Community power: We beat the house!

At 2am on July 4, 2004, the Pennsylvania legislature made a declaration of dependence. Rather than look to sustainable ways to raise public revenue, they chose to legalize predatory casinos, using slot machines to extract money from local communities for the benefit of billionaire casino owners whose consciences are as remote as their geography.

Fast forward five years later. On Saturday at 2pm, more than 100 pro-community activists from Philadelphia and around the country converged on Harrah's Chester casino for a Declaration of Independence from predatory gambling.

Our community is stronger than their money. We're stronger than their lawyers, their public relations flaks, their corrupt politicians, their casino-funded neighborhood front groups, their compromised gambling "regulators."

Five years ago politicians attempted to bring casinos to our communities. Saturday, we brought our community to their casino — with one simple message:

We're stronger than you.

Every time elected officials have told us casinos are a "done deal," we've fought back. And every time, we've won.

On Saturday, pro-community activists sat down at a slot machine and inserted the minimum amount, $5. And waited.

And waited.

We didn't press any buttons. We couldn't, after all, knowing that casinos rely on addiction, with slots parlors open 24-hours, serving free alcohol and providing slot machines displaying "near misses" perfectly tuned to stoke addiction.

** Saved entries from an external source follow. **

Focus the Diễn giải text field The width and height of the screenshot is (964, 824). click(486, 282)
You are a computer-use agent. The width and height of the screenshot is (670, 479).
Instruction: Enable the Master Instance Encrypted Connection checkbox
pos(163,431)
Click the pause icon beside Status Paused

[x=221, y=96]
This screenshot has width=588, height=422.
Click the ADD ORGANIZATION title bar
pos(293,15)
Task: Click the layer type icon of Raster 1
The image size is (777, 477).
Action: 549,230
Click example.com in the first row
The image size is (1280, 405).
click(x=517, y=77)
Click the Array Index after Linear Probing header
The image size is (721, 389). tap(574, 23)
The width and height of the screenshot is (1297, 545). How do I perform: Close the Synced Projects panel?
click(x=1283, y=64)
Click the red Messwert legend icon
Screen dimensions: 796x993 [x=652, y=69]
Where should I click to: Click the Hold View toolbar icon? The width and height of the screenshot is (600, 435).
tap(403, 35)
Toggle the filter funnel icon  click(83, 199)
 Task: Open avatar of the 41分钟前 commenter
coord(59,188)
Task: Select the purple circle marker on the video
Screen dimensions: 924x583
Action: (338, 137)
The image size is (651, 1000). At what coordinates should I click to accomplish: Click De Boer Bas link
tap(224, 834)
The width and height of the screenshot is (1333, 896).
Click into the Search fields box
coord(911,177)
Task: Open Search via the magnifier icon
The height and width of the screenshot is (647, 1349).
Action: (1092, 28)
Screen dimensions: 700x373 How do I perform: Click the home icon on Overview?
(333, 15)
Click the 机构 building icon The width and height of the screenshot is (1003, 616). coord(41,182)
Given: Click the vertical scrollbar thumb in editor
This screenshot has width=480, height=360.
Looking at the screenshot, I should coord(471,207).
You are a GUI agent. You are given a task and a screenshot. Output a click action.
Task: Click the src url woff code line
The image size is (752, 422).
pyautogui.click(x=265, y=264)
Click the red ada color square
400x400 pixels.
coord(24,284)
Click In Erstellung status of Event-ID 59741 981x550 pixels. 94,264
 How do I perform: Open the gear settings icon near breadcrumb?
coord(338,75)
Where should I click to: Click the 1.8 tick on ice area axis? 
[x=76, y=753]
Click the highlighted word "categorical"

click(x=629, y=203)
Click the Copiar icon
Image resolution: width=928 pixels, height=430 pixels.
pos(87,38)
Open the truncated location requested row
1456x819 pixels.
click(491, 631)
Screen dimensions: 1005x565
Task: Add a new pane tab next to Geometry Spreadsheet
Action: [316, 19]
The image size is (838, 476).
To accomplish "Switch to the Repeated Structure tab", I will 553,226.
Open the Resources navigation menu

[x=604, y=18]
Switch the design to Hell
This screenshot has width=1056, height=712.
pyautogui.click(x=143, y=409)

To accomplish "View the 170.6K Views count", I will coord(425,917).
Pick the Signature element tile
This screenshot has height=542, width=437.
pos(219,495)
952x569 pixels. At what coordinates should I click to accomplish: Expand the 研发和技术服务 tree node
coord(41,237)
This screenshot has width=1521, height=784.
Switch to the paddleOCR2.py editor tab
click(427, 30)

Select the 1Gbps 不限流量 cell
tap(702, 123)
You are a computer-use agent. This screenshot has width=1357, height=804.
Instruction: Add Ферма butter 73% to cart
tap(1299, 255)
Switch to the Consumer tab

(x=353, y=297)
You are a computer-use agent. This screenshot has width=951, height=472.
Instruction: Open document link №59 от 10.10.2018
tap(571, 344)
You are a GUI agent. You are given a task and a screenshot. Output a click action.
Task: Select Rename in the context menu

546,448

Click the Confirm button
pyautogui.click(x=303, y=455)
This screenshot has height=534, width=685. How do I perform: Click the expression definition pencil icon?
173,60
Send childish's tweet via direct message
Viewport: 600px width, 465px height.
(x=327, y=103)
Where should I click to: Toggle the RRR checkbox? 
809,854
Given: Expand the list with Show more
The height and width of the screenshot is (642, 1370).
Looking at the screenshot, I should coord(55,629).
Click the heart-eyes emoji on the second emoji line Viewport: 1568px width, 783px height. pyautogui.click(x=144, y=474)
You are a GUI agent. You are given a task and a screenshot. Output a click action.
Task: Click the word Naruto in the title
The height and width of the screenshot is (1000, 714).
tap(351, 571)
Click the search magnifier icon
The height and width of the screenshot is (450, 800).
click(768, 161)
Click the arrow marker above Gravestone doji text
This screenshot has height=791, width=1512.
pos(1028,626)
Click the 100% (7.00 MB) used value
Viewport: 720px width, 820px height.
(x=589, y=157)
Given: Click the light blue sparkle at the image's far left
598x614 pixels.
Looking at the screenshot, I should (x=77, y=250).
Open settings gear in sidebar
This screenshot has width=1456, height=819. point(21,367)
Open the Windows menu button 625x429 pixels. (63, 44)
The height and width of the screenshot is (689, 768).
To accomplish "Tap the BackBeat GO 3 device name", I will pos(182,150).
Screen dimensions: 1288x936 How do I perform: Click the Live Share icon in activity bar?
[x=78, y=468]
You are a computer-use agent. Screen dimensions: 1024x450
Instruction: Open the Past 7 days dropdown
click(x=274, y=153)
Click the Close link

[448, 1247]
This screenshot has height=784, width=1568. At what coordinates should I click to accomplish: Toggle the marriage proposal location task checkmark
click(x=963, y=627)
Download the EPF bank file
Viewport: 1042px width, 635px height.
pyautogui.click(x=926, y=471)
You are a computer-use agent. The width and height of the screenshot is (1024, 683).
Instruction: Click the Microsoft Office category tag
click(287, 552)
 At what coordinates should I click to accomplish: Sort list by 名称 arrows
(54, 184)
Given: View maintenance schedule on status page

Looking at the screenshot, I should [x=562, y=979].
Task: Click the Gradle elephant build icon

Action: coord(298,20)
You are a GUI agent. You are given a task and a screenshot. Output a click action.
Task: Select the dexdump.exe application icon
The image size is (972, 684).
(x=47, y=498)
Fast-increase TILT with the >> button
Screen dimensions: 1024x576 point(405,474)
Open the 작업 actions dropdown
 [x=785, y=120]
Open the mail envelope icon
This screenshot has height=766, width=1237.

We didn't gamble any of our money, since we knew it would be sucked out of the local economy and local businesses. Within just four years of casinos' arrival in Atlantic City, one-third of local retail shops had closed. A University of Illinois study documents that for every one job a casino creates, three are lost.

We didn't play the slots, because we know predatory gambling fundamentally undermines democracy. After you and 27,000 other Philadelphians signed petitions to vote on a referendum barring casinos from residential neighborhoods in 2007, the state supreme court struck the question from the ballot, thwarting the will of the voters.

The casinos didn't like our refusal to gamble, and they didn't appreciate when we removed our outerwear revealing our t-shirts that shouted in big red letters, "YOU WON'T PREY ON US."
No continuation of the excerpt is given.